Clinical Assessment & Presentations
Extra-oral Features
Start your assessment by looking at the patient’s extra-oral features.
Narrow and long face appearance
Posterior crossbites with skeletal discrepancies are often present in patients with narrow or long face appearance. These patients can present with typical characteristics of Adenoid facies and are obligatory mouth breathers.
A patient who has a narrower facial profile, transversely deficient maxilla and narrower alar base. Skeletally narrow palates and posterior crossbites are often present in these patients. They also have higher incidences of anterior open bites.
In obligatory mouth breathers, the tongue adapts a lowered position and the cheek muscles become more active. A net inward force results on the upper teeth causing palatal tipping and a higher incidence of posterior crossbites.
Class III deficient maxilla
Skeletally deficient maxillas that present with a Class III malocclusion often also present with a transverse constriction as the maxilla is usually hypoplastic in all dimensions. These patients have a higher incidence of posterior crossbites with skeletal discrepancies.
A deficient maxilla in skeletal Class III patients are often hypoplastic in all 3 dimensions. The reduced transverse dimension of the maxilla means a higher incidence of posterior crossbites.
Thumb or digit sucking
Thumb and digit sucking has the secondary effect of contributing to a posterior crossbite by changing the soft tissue equilibrium. As the thumb is sucked, the tongue adapts to a lowered position and the cheek (buccal) muscles become more active. These changes have a net palatal pressure on the upper teeth causing a transverse constriction of the dental arch and hence increasing the likelihood of posterior crossbites. The other dental effects of thumb or digit sucking is an anterior open bite. If the habit is stopped early enough, the occlusion can reestablish itself.

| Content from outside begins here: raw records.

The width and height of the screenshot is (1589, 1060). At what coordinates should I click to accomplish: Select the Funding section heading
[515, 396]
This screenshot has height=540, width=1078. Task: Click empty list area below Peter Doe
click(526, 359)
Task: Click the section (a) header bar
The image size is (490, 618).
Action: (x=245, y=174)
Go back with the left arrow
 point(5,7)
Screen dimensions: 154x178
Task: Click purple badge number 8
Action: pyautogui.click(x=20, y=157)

Thumb or digit sucking can contribute to a posterior crossbite and anterior open bite.
A thumb sucking malocclusion can often be seen with an anterior open bite and posterior crossbite. The tongue adapts to a lowered position leading to a net inward pressure on the upper teeth and a posterior crossbite – see diagram.
Intra-oral Features
Bilateral posterior crossbite
Bilateral crossbites can occur when the dental or skeletal discrepancies between maxilla and mandible widths are large (Cobourne and Dibiase 2010).
Bilateral posterior crossbites can be due to dental or skeletal causes.
Unilateral posterior crossbite with or without a functional shift
A unilateral posterior crossbite can occur when the dental or skeletal discrepancy between the maxilla and mandible widths are small. A displacement of the mandible often occurs from the initial contact to the maximal intercuspal position. A midline deviation is usually present as well. (Cobourne and Dibiase 2010)
On initial contact the mandible shifts to one side causing a unilateral posterior crossbite.
A unilateral crossbite with no skeletal discrepancy but an associated functional shift.
Narrow palate
Typical characteristics are a narrow and high palatal vault, narrow inter-molar distance, posterior crossbites and crowding and/or proclined incisors.
A narrow palate associated with soft-tissue changes due to mouth-breathing.
Single tooth crossbite and displaced teeth
A localised posterior crossbite is often caused by a single tooth or localised group of teeth which have been displaced due to crowding. Correction of the crowding should resolve the posterior crossbite.
The upper right second premolar is in complete crossbite due to dental crowding.
The same upper right second premolar was displaced palatally because of dental crowding.